The best way to manage that is by deciding early that you’re going to leave everything you’ve got on the floor in what will be the final game of the college basketball season.
Both programs are known for getting that type of effort out of their players on a regular basis. But this is different. The Jayhawks know it, too. And many of them talked on Sunday about playing with a leave-it-all-out-there mentality from the jump on Monday night.
Ever since losing at TCU in early March, the Jayhawks have basically been doing that. So, it’s not like they’ll have to go far to move the needle from engaged to full throttle. But doing so, particularly early, could go a long way toward helping Kansas build another early lead and play through whatever nerves might be present.
All signs point to Kansas fully understanding what this means.

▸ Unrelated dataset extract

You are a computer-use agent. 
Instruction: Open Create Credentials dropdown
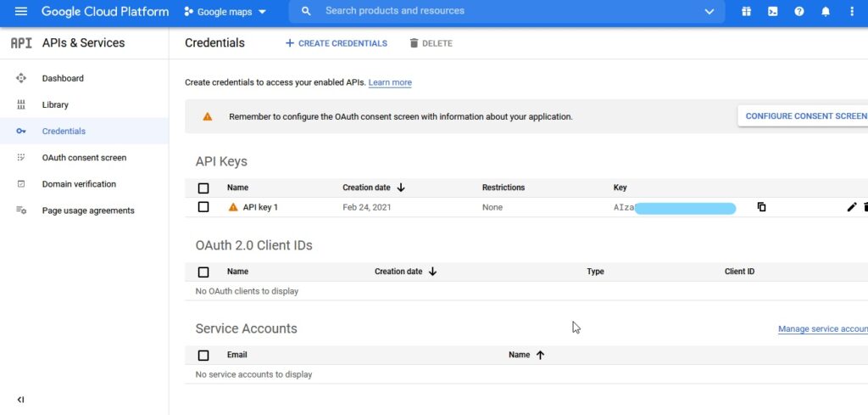[x=337, y=43]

Leading scorer Ochai Agbaji has been more cut throat this week than at any point in his career. Christian Braun and Remy Martin are known for playing with extreme passion and energy and David McCormack, Mitch Lightfoot and Jalen Wilson are both more than happy to play the type of physical game that winning on Monday night might require.

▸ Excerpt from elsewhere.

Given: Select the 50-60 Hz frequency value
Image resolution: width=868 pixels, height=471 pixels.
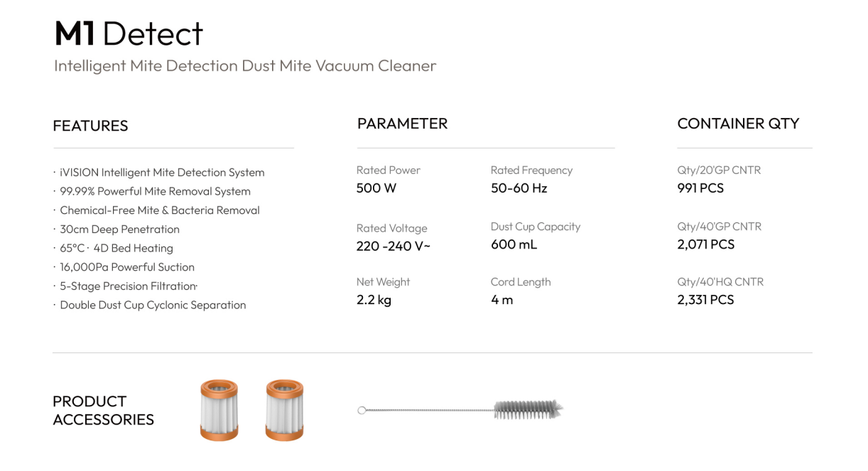Looking at the screenshot, I should click(x=519, y=188).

“No what-ifs, no could’ve beens, none of that,” Lightfoot said on Sunday. “For a bunch of these guys, this is going to be our last time on a college basketball court, so there’s just no what-ifs. It’s something we’ve been preaching the whole tournament. We want to make sure we go out there and play and put our heart down.”
2. Gang rebound
The Jayahwks have been at their best this season when they have entered games knowing that they had to get all five guys to the glass and use their toughness at all five positions to win the rebounding war.
This is one of those games.
And it starts with UNC big man Armando Bacot, who grabbed 21 rebounds in Carolina’s Final Four win over Duke on Saturday night.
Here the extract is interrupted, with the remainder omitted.